Otherwise it has advantages: less log lines, easier to parse.

Peter Eisentraut said...

I agree most DBAs should turn it on after checking the disadvantages that you list, but I think it's too dangerous as a default.

Bruce Momjian said...

log_statement options "mod" and "ddl" were added in Postgres 8.0, seven years ago.

Greg Sabino Mullane said...

Bruce: Ha, ha, true! I will fix that up.

Greg Sabino Mullane said...

Filip: two important reasons why log_min_duration_statement is not as good. First, if the server crashes, you have no idea what was statements were running at the time it crashed. Second, there is no easy way to tell which queries were concurrently running at any particular point in time without a lot of annoying time subtraction math. Being able to see in what order statements were run is very important when debugging problems.

Greg Sabino Mullane said...

Peter: I think we basically agree: I mean more of a default in that DBAs should strongly consider 'all' when doing their initial adjustment of the stock postgresql.conf.

-dg said...

I agree that logging should be log_statement=all, and log_duration=on. I also prefer csv logs, but the format is overly verbose and there are some issues.

The log analyzing tool pgbadger does not support separate durations (log_duration=on). I'm not sure if pgfouine does, but since it can't handle any serious about of logs anyway it is sort of moot.

The space problem is somewhat more serious than this article implies too, one of my clients production instances generate over 120MB of logs per minute, about 175GB per day per instance.

Anonymous said...

I agree with the advantages of logging everything but I also think this is a good example of the typical mindset of the database running as a single instance on a large central server.
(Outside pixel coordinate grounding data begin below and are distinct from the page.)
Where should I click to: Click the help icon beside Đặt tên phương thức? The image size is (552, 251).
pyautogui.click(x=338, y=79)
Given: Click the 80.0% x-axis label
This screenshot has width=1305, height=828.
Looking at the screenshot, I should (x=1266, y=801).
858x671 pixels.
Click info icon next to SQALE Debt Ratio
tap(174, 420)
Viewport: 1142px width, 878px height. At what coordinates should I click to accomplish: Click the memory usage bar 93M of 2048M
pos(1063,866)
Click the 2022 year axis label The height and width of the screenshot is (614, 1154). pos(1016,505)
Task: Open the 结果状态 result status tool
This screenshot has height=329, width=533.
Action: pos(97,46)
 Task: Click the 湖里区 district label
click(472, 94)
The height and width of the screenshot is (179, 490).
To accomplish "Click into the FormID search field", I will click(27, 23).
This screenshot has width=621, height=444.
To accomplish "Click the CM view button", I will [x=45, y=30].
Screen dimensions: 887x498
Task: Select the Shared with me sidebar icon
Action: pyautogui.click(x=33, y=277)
For appliance systems that use Postgres as an embedded database, disk space is not so cheap relative to COGS and size of the appliance (rack space). In the embedded appliance it's not so easy to just add another disk, or have logs streamed to another server. In that environment I don't think logging everything is really possible.

Jon Jensen said...

Anonymous: For appliances it probably doesn't make any sense to log locally since nobody is likely to look at the logs. But you can have a simple configuration option to allow logging over the wire to a separate host, which would make troubleshooting much easier, and doesn't increase your needed local disk space at all.

Anvesh Patel said...

Nice Article !

Really this will help to people of PostgreSQL Community.
I have also prepared small note on this, important parameters to enable log for all queries in PostgreSQL.

http://www.dbrnd.com/2015/11/postgresql-important-parameters-to-enable-log-for-all-queries/

Greg Sabino Mullane said...

Thanks for the link, Anvesh! Be sure to add your blog to planet.postgresql.org to reach a wider audience of Postgres-loving readers.